Remembering SimeonFeb 2nd, 2011 | By Ian Poulton | Category: Spirituality
2nd February, forty days since Christmas, the recalling of Mary and Joseph in the Temple with the baby Jesus and their encounter with the ageing Simeon. A few years ago, I wrote a set of twenty monologues for use in our church – they traced the story of Jesus from his birth to his resurrection. Recorded for radio by amateur actors, they were broadcast Sunday by Sunday in Northern Ireland, until Holy Week was reached when a monologue for each day went out during the breakfast show each morning.
Encouraged by a friend, the scripts were sent to various publishers and were turned down in turn by Columba Press and Veritas in Dublin and by Lion Hudson in England. One rejection letter said ‘there is no demand for this sort of thing’. They were right in their assessment, the monologues have been posted here for some years attracting hardly any readers.
But because it is the day on which the church remembers old Simeon, and because no-one will read it unless it is posted on the front page, here is the part of Simeon from the series:
An elderly bachelor cleric meets the Holy Family
It has been a long time. Yes, a long, long time.
Waiting is not popular. I can see why. You wait so long that you begin to doubt yourself. Was I right? Perhaps I misheard.
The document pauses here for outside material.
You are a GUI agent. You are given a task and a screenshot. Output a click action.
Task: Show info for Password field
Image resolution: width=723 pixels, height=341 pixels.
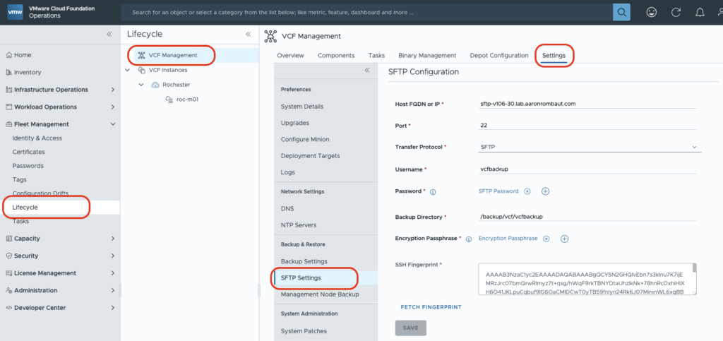coord(433,192)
I tell you, when you get to my age, it’s easy to mishear things.
People come and people go. You wait so long that even your friends begin to die. That’s hard. Hard to see them go; men who were like brothers, men whom you knew from the younger days and suddenly they are gone, as though they never existed. Five minutes ago, you were all fourteen, and now? And now, indeed.
I never married, you know. Perhaps I was too serious. Don’t think I would have been much company. “You spend too much time at the studies”, my mother would say, “You’ll never find a nice young lady sitting there every night”.
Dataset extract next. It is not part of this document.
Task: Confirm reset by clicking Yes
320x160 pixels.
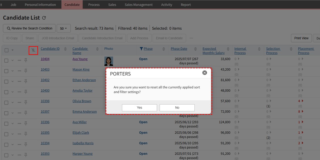Action: click(x=139, y=108)
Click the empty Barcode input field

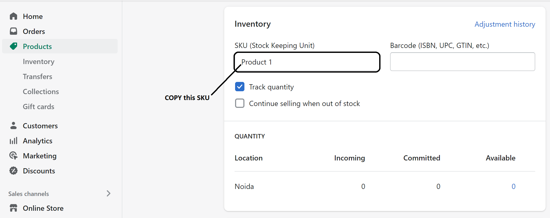462,62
She was right, of course. I spent a lot of time studying. But I enjoyed it. It was never a burden, never something I wanted to avoid. Perhaps that’s what’s made me the way I am. What would they call it, introspective? I like that. I like the word “introspective”, makes me sound serious, someone who is a deep thinker.
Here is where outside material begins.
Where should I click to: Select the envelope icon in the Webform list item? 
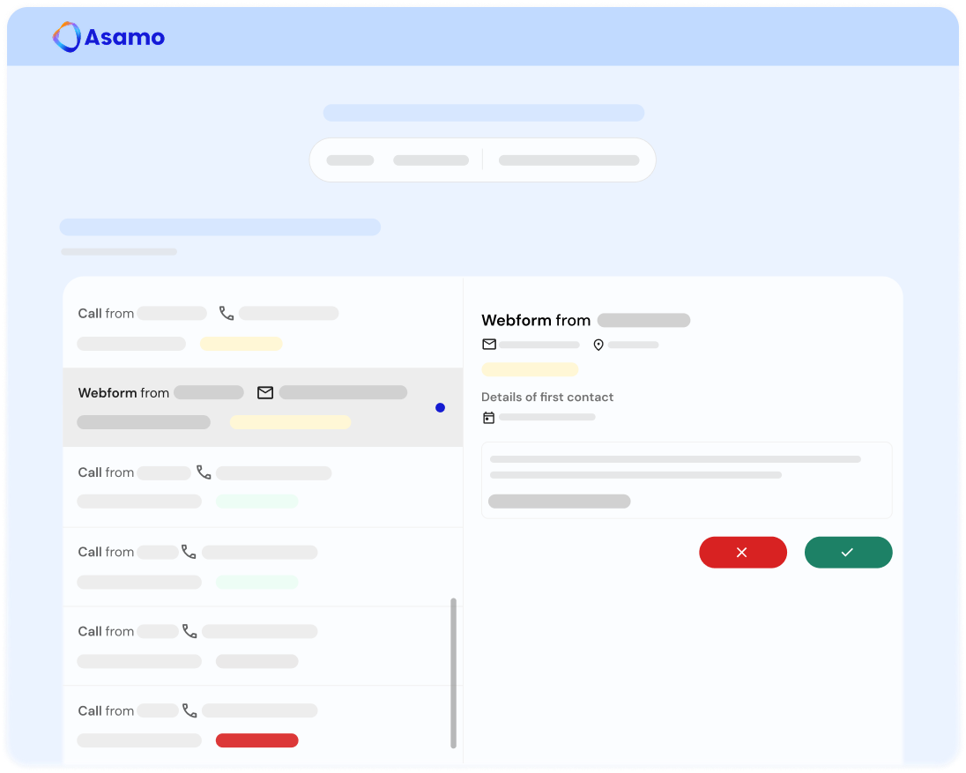tap(265, 392)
Of course, I think a lot, you haven’t much choice when you’re by yourself. But a deep thinker, I’m not sure. No, I wouldn’t be sure about that at all. Thinking worries me sometimes, I go through each day and sometimes I have to just put the head down and get on with things. Thinking can cause you problems. “Less thinking and more doing,” my mother would laugh. Aye.
Anyway, you have plenty to be doing without listening to the ramblings of an old man. It is not me that you’re wanting to hear about.
It was a long, long wait, longer than you can begin to imagine. Things were different, the only news you would get would be what people would tell you, and you know what people are like – half of what they tell you could mean something else and the other half mean nothing at all. People were always wanting to hear good news and sometimes the wanting to hear something good would take over their telling of a story. No matter.
What kept me going was the belief that whatever stories came and went, whatever hopes were raised, only to be dashed again, I would live long enough to see the day that we had been promised. Many’s a time I was called an old fool and many’s a time I believed I was, but when you’re promised something and you believe that person, well, you trust they’ll keep their word.
Do you know, when the day came, I could hardly believe it? You wait so long for something that when it arrives you wonder if you’re dreaming.
It wasn’t a grand occasion, nothing grand at all, just a couple with a wee child and I took that baby in my arms and knew the day had come.
I’m an old man who’s here far too long. It’s high time that I was with my friends again, and if I can read in heaven, I’ll be a happy man. But no moment could be happier than the moment that I saw that wee baby.